Dealmaking and drama lead up to Clinton speech |

Dealmaking and drama lead up to Clinton speech

Scott Lindlaw
The Associated Press
Aspen, CO Colorado
Michelle Obama, wife of Democratic presidential candidate, Sen. Barack Obama, D-Ill., and daughters Malia, left, 10, and Sasha, right, 7, wave to the audience the Democratic National Convention in Denver, Monday, Aug. 25, 2008. (AP Photo/Jae C. Hong)

DENVER ” While Hillary Rodham Clinton urges her supporters to heal a fractured Democratic Party by lining up behind Barack Obama, his Republican opponent is asking voters to remember Clinton’s own criticism that Obama isn’t ready to take that 3 a.m. phone call.

The day Clinton was to address the Democratic National Convention in a prime-time speech, John McCain’s latest TV ad played off her primary campaign spot featuring sleeping children and a phone call portending a crisis. In the new ad Clinton is shown saying: “I know Sen. McCain has a lifetime of experience that he will bring to the White House. And, Sen. Obama has a speech he gave in 2002.”

A narrator adds: “Hillary’s right. John McCain for president.”

Clinton has already denounced such tactics from McCain, telling supporters after similar efforts to use her words against Obama, “I’m Hillary Clinton and I do not approve that message.”

It’s a turnabout for Clinton, who once seemed to have the nomination in her grasp and now is being called on to defend and support the person who wrested it from her. She is effectively playing middlewoman Tuesday night ” passing a torch from her husband, the 42nd president, to Obama, who wants to succeed him as the next Democratic president.

But not without some Clinton-style political dealmaking and drama.

The Clinton and Obama camps agreed to limit Wednesday’s divisive nominating process for president, allowing some states to cast votes for both Obama and Clinton before ending the roll call in an acclamation for the Illinois senator.

In one scenario, Clinton herself would cut off the voting and urge the unanimous nomination of Obama, according to Democratic officials involved in the negotiations. They discussed the deal on condition of anonymity while final details were being worked out.

But some Clinton delegates said they were not interested in a compromise, raising the prospect of floor demonstrations that would underscore the split between Obama and Clinton Democrats.

“I don’t care what she says,” said Mary Boergers, a Maryland delegate who wants to cast a vote for Clinton.

“There is no doubt in anyone’s mind that this is Barack Obama’s convention,” Clinton told reporters. And yet, she said, some of her delegates “feel an obligation to the people who sent them here” and would vote for her.

As part of the deal, Obama and Clinton activists teamed up and circulated three petitions on the convention floor Monday night ” supporting Clinton, Obama and his running mate, Joe Biden.

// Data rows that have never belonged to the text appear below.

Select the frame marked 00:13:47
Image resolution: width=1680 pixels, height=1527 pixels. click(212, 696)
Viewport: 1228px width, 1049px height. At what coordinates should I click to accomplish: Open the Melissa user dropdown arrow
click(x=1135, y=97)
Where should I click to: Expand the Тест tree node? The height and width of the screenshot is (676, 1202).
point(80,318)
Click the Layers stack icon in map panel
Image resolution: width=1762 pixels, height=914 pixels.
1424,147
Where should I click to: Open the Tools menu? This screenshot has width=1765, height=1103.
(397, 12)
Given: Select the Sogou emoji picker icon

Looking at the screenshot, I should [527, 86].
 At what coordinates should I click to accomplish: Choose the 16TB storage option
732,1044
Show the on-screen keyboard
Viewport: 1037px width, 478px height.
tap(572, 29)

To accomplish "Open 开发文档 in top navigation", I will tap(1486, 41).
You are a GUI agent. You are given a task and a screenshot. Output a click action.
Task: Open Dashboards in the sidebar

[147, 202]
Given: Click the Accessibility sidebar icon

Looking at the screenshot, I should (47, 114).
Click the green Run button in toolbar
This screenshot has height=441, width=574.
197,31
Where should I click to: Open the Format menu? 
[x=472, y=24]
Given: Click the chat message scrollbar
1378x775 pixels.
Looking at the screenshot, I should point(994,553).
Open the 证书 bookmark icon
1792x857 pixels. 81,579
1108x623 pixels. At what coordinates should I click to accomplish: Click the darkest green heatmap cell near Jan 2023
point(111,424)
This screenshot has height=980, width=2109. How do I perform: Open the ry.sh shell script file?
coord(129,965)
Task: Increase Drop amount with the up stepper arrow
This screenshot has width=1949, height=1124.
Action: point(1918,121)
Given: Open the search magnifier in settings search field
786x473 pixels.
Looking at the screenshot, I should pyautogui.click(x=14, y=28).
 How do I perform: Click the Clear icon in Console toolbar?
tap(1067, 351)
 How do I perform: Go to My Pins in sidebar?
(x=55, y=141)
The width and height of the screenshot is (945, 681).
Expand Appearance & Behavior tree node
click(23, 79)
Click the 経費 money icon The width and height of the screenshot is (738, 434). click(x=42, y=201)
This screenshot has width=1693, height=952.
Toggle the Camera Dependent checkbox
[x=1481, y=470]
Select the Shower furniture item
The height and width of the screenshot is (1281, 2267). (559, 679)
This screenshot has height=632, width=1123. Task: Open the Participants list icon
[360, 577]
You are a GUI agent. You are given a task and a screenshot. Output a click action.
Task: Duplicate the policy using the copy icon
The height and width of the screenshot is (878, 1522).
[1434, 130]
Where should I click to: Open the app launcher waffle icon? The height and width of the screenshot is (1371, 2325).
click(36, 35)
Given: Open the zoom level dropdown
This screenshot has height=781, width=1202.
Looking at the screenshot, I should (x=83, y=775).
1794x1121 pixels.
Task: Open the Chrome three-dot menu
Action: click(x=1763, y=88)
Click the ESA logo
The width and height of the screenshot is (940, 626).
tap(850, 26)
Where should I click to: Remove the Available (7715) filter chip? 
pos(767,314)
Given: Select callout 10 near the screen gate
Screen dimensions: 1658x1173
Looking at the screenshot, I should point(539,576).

Each needed 300 signatures.

Clinton said she wouldn’t tell her backers how to vote, but she told them she would cast her own vote for Obama. “We were not all on the same side as Democrats, but we are now,” she said.

The lineup for the second day of the convention features 11 governors and prominent House and Senate leaders. The convention’s keynote address will be given by former Virginia Gov. Mark Warner, a former supporter of Hillary Clinton’s.

Ceding the 2008 contest to Obama does not necessarily mark the end of Clinton’s presidential ambitions.

At 60, she could easily chase her dream in a future White House contest, activating the fierce loyalists and the women who dreamed of a female president ” and perhaps calling in an IOU from a future President Obama.

Tuesday was the first of two prime-time convention evenings dominated by the Clintons.

On Wednesday night, former President Bill Clinton is taking the stage.

While here, the 42nd president will also attend the Club of Madrid NDI International Affairs Forum “to discuss ways in which his foundation is addressing some of the world’s most pressing problems,” said his spokesman, Matt McKenna.

Conscious of his potential to overshadow Obama at the presumptive nominee’s coronation party, Clinton planned few other public outings, and no news media appearances.

“President Clinton understands this is Sen. Obama’s convention and he is here to do all he can to make Sen. Obama our next president,” McKenna said in an e-mail message.

Asked whether the Clintons’ star power could eclipse Obama during his moment in the sun, House Speaker Nancy Pelosi said, “Absolutely, positively not.”

“We’re talking about the nominee for the president of the United States,” she said.

Convention planners hoped Monday’s prime-time address by Obama’s wife, Michelle, would help cast the Illinois senator as a leader with classic American values. Sen. Edward M. Kennedy’s speech, a surprise in-person appeal for Obama from the cancer-stricken senator, was an implicit plea for unity.

Michelle Obama told cheering delegates and a national television audience that she and the possible future president share with them the same hopes and dreams. She described herself as a daughter, a sister, a wife and a mother, no different from many women, and said she and her husband feel an obligation to “fight for the world as it should be.”